(Collected data)
■ ■ ■ ■ ■ ■ ■
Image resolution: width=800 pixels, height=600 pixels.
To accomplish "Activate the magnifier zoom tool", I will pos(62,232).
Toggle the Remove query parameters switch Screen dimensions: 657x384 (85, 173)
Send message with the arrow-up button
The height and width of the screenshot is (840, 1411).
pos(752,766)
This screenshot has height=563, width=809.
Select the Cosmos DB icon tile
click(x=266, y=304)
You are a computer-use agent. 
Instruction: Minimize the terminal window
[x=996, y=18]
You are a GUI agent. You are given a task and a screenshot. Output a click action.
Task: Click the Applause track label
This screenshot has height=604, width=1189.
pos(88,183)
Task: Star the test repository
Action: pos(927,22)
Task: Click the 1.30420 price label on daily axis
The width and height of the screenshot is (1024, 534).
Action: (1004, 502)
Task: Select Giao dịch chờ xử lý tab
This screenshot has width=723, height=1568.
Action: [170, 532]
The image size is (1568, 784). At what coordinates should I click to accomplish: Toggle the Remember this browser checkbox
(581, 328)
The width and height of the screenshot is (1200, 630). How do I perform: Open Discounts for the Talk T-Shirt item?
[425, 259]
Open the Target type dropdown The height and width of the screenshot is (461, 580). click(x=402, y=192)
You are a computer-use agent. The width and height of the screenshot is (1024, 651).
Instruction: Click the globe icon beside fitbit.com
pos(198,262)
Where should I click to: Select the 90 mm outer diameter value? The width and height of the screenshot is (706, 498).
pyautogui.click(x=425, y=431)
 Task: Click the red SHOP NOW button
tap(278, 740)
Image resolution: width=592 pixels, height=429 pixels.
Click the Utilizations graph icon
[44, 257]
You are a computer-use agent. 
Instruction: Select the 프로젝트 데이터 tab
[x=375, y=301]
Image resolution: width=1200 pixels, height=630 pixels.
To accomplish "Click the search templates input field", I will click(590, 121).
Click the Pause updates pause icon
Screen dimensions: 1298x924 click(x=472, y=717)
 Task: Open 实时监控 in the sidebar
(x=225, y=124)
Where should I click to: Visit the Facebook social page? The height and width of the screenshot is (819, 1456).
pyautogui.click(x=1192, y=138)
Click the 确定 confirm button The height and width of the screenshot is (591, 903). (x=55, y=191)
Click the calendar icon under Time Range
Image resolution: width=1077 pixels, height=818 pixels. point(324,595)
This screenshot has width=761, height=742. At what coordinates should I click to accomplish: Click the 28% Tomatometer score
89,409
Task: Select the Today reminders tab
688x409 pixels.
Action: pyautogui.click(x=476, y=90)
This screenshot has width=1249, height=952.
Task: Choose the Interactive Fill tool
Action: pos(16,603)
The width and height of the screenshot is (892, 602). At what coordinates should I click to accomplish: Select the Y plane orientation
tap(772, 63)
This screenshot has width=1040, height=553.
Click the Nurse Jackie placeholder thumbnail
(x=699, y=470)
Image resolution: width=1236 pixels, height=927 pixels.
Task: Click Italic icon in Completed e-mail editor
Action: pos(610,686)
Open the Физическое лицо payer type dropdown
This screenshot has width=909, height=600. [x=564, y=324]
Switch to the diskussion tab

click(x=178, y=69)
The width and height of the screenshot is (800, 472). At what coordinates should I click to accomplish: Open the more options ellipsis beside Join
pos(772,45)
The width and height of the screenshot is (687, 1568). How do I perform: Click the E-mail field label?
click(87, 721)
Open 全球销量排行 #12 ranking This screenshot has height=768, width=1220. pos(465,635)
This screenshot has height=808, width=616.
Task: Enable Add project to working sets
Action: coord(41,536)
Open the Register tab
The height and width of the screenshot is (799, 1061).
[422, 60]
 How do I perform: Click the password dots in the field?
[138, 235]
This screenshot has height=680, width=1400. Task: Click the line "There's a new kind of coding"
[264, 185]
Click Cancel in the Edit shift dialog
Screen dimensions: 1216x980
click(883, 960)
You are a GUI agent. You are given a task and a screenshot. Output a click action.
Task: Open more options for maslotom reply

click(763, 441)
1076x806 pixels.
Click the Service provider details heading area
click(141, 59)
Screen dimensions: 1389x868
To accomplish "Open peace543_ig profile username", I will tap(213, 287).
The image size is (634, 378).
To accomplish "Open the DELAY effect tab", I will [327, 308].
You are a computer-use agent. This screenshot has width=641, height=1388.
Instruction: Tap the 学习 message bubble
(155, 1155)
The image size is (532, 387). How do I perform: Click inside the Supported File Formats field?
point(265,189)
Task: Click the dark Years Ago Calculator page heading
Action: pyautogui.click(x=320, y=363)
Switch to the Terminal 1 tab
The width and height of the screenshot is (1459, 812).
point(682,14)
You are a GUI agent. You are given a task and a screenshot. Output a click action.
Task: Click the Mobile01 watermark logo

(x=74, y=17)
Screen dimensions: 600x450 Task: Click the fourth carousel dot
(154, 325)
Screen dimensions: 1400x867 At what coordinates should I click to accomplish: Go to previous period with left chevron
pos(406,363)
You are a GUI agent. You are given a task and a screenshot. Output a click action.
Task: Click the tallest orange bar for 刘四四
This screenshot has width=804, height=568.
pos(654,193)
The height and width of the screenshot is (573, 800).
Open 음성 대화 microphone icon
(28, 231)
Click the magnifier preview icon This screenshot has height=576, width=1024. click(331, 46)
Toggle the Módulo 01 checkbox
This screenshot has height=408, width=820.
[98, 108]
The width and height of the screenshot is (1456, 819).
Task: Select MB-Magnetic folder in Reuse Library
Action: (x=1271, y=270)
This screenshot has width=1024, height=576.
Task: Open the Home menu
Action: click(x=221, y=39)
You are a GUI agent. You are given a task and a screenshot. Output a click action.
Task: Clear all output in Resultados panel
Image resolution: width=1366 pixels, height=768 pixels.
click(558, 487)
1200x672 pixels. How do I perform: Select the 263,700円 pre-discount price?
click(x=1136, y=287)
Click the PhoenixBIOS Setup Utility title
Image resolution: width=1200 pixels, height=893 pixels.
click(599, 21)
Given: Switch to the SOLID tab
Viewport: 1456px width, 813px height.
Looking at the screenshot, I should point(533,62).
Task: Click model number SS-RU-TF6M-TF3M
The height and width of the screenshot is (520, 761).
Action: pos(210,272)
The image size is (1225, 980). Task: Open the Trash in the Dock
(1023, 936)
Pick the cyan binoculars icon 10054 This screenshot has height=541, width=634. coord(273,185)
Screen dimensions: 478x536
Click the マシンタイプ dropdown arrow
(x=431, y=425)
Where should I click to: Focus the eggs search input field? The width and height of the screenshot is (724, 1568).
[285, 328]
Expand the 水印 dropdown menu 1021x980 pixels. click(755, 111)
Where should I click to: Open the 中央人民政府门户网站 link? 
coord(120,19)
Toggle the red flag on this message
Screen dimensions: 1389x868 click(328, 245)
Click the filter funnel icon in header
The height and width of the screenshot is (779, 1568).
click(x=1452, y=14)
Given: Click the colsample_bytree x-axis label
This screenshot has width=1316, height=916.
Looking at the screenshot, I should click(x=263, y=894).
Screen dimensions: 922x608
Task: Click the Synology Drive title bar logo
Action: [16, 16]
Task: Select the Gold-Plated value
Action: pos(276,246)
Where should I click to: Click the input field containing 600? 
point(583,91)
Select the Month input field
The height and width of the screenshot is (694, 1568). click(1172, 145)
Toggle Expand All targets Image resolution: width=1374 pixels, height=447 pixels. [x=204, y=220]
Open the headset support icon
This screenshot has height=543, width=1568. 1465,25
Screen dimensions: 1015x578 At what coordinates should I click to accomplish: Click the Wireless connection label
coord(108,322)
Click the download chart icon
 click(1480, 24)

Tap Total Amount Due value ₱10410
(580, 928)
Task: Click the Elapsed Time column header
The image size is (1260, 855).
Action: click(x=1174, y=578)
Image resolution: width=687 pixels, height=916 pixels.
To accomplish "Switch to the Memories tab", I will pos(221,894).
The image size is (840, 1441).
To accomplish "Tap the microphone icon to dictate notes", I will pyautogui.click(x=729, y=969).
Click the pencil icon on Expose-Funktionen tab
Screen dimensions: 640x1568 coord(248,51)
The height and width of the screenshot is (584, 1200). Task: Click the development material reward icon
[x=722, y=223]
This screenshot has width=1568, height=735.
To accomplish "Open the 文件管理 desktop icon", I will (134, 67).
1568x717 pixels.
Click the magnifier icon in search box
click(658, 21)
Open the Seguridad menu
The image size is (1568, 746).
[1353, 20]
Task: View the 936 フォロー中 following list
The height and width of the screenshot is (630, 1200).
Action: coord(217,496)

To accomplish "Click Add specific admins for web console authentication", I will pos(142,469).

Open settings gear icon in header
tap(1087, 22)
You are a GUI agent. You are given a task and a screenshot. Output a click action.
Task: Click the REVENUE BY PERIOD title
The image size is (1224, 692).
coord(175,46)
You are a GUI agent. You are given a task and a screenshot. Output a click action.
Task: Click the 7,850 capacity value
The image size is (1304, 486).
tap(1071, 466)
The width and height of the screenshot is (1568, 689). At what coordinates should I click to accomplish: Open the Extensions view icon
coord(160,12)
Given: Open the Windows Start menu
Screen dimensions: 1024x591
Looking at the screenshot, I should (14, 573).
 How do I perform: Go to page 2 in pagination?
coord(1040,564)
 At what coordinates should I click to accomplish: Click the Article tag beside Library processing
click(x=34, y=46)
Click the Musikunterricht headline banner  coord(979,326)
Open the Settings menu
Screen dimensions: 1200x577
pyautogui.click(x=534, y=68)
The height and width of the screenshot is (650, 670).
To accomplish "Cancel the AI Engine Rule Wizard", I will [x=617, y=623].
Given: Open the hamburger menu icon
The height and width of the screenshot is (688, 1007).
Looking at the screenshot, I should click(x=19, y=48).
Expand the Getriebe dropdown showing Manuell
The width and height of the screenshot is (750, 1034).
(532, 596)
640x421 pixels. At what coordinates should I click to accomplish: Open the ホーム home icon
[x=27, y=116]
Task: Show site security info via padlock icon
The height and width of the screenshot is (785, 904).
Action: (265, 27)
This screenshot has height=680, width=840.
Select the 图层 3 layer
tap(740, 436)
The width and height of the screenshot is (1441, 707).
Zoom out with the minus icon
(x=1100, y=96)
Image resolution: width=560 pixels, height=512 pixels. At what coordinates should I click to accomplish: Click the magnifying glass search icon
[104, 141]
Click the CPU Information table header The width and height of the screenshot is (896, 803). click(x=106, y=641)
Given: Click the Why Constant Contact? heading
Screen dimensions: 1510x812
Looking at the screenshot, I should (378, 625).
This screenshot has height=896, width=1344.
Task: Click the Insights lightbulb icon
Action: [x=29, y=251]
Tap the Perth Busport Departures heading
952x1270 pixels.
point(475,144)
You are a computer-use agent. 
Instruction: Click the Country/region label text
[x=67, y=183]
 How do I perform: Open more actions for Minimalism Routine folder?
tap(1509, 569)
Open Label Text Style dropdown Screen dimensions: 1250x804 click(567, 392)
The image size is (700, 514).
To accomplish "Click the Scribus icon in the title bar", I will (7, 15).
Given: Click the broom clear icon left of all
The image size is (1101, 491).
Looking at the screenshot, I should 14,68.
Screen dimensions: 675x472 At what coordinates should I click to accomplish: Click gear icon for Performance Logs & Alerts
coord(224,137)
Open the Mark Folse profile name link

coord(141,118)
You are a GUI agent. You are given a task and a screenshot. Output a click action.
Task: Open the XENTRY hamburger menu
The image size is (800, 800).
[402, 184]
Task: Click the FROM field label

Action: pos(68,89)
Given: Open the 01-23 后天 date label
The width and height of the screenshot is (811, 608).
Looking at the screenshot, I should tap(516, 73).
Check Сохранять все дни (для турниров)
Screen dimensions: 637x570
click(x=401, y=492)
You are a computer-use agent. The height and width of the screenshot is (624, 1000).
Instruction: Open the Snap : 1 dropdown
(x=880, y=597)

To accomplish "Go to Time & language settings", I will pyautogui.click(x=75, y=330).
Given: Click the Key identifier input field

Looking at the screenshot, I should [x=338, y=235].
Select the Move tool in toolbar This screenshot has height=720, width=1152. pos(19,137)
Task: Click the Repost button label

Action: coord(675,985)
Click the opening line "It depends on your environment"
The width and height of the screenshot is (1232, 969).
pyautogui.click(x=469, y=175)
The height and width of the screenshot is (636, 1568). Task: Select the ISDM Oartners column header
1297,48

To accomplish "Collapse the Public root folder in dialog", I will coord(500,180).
■ ■ ■ ■ ■ ■ ■
| Task brief |
The records above should be printed exactly, please, from the first line through the line containing "Task: Click the 1.30420", with both ends kept and nothing past it.

| Solution to this exercise |
Image resolution: width=800 pixels, height=600 pixels.
To accomplish "Activate the magnifier zoom tool", I will pos(62,232).
Toggle the Remove query parameters switch Screen dimensions: 657x384 (85, 173)
Send message with the arrow-up button
The height and width of the screenshot is (840, 1411).
pos(752,766)
This screenshot has height=563, width=809.
Select the Cosmos DB icon tile
click(x=266, y=304)
You are a computer-use agent. 
Instruction: Minimize the terminal window
[x=996, y=18]
You are a GUI agent. You are given a task and a screenshot. Output a click action.
Task: Click the Applause track label
This screenshot has height=604, width=1189.
pos(88,183)
Task: Star the test repository
Action: pos(927,22)
Task: Click the 1.30420 price label on daily axis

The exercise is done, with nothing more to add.